The new number is being smoothed through Parliament by the promise that the House of Commons will have some part in authorising the 'occasional' use of 42 days. Home Secretary Jaqui Smith said: "To emphasise that the higher limit is exceptional, it must be approved by Parliament within 30 days."
What happens when someone is detained and we get to day 27? Plod asks Home Secretary for permission to extend this to 42 days, who then has to ask Parliament's consent to validate it. Within 30 days.
In 2005-06 Parliament sat for a grand total of 283 days. And when they did bother to turn up, each day lasted an average of 7 hours and 33 minutes. Given government legislation often fails to get through because of a lack of parliamentary time, it seems to be putting an awful lot of faith in getting the rubber stamp applied within this 30-day window.
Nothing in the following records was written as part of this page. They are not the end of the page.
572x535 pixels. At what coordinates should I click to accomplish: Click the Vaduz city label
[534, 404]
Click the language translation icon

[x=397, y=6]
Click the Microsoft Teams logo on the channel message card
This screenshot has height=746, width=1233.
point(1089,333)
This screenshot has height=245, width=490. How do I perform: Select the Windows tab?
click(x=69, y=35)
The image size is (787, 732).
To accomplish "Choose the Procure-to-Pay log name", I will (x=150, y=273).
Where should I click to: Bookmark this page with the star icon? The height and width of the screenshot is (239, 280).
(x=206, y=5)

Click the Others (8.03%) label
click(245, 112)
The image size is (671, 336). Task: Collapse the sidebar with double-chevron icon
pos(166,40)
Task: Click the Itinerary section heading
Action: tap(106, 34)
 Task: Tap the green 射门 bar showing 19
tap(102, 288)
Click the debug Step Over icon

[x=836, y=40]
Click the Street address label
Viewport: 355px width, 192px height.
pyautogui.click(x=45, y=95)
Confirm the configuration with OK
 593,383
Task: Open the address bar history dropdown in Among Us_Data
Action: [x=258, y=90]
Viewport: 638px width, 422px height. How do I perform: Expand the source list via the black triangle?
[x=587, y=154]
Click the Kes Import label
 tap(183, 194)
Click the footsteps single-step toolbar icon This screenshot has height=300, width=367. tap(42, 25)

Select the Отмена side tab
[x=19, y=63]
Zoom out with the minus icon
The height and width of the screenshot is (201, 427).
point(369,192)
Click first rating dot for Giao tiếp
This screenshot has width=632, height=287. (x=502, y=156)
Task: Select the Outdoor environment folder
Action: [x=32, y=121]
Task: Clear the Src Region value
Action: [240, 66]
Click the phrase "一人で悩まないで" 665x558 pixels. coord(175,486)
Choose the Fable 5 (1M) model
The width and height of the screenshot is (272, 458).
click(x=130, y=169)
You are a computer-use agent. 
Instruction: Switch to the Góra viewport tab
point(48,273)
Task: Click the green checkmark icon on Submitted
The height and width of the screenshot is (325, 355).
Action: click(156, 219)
But let's assume the MPs can be roused from one of the many subsidised bars of the Commons to approve an extension by 14 days. Suppose it takes them the full 30 days to get around to it? By which time our suspect would have languished 57 days already - if they approve it, does he have to do the additional 14 days still, taking the total up to 71?
But let's be charitable and assume not. If the Old Bill wants to get his extension - and he knows it could take up to 30 days - he can't assume it will be granted. If he's allowed to hold someone for 28 days, this gives him minus two days to apply for the extension to get it granted in time. In other words he'll have to apply for the extension two days before the original arrest is made. In which case will Mystic Meg be joining the Met?